In Nuverra, the Delaware bankruptcy court was presented with a plan of reorganization that relied on secured creditors making a gift under the plan to two classes of unsecured creditors who would not otherwise have been entitled to recover anything under the absolute priority rule: (a) holders of unsecured senior notes would receive a four to six percent recovery of their claims based on the gift and (b) trade and other creditors whose claims arose from day-to-day operations would receive a 100 percent recovery. The trade creditors receiving a full recovery voted to accept the proposal, while the unsecured senior noteholders voted to reject and objected to the gift plan as being unfairly discriminatory. 

The bankruptcy court overruled the objection, explaining that, because the noteholder class was not entitled to any distribution at all under the absolute priority rule, (i.e., it would have received nothing but for the gift), there was no discrimination — both the noteholders and trade creditors were the beneficiaries of a gift. On appeal, the district court affirmed. Notably, both the bankruptcy court and the district court in Nuverra relied on past Delaware gift plan case law, but neither court addressed Jevic or indicated that the Supreme Court’s ruling would have any impact whatsoever on gift plan law.13

Conclusion

The First Circuit’s willingness to take the Supreme Court at its word and limit Jevic to its specific facts and to distributions in connection with structured dismissals is good news for Debtors and their creditors who appreciate the flexibility of using interim and other non-plan distributions that might otherwise be precluded by the stringent absolute priority rules that apply to distributions under a plan of reorganization or liquidation, or, following Jevic, structured dismissals. While other courts may yet apply Jevic beyond its facts, recent decisions of the Delaware District Court and the First Circuit suggest that fears of the potential broad impact of Jevic may have been exaggerated.


  1. Czyzewski v.
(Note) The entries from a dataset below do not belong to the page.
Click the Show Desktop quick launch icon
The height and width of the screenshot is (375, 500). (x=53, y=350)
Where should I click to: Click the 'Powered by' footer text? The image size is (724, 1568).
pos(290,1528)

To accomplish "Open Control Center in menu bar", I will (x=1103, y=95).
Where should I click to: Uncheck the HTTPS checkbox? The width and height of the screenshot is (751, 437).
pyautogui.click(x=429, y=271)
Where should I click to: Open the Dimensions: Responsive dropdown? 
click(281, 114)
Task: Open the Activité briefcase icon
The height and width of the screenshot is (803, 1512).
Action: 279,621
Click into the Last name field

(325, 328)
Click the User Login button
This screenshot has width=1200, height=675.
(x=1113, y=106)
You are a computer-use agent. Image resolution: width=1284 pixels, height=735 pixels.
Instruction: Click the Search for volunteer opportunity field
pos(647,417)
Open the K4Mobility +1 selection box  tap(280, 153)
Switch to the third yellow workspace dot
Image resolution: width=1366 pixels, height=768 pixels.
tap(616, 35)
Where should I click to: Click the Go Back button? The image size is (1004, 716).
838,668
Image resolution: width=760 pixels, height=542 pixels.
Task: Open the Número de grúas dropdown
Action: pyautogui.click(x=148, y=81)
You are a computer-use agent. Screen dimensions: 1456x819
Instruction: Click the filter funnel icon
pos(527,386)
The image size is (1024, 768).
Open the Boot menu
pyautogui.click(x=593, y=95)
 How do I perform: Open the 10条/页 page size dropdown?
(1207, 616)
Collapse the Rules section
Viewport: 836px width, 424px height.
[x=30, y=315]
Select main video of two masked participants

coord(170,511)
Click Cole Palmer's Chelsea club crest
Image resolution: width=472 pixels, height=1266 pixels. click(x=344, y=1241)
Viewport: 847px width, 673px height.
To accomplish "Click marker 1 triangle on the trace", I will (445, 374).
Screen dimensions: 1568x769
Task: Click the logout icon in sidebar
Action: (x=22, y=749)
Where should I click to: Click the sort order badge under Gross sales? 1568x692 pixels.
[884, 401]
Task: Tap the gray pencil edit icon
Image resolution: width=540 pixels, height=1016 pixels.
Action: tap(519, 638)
Jevic Holding Corp., 137 S. Ct. 973, 197 L. Ed. 2d 398 (2017).
  2. In re Old Cold LLC, No. 16-9012, 2018 WL 387619 (1st Cir. Jan. 12, 2018).
  3. In re Nuverra Envtl. Sols., Inc., No. 17-10949-KJC, 2017 WL 3326453 (D. Del. Aug. 3, 2017).
  4. Jevic, 137 S. Ct. at 978.
  5. In re Old Cold LLC, No. 16-9012, 2018 WL 387619 (1st Cir. Jan. 12, 2018).
  6. Id. at 10.
  7. Jevic was not addressed by the Bankruptcy Court.  As the First Circuit noted in its opinion, Jevic was decided by the Supreme Court over a year after entry of the bankruptcy court’s order. Id.
  8. Id. at 11. 
  9. Id. at 10. 
  10. Id. Notably, the First Circuit failed to reach the substantive question of whether Jevic might apply, in the first instance, to prevent 363 sales that embody absolute priority violations, and it is possible that future litigants could raise the issue at a point before 363(m) would apply. However, the First Circuit’s characterization of Jevic’s holding suggests that the court would be skeptical of such an application.
  11. More information about gift plans is available in our previous Client Alert available here and podcast available here.
  12. In re Nuverra Envtl. Sols., Inc., No. 17-10949-KJC, 2017 WL 3326453 (D. Del. Aug. 3, 2017).
  13. For more on Nuverra and gift plans, please see the article referenced in footnote 11.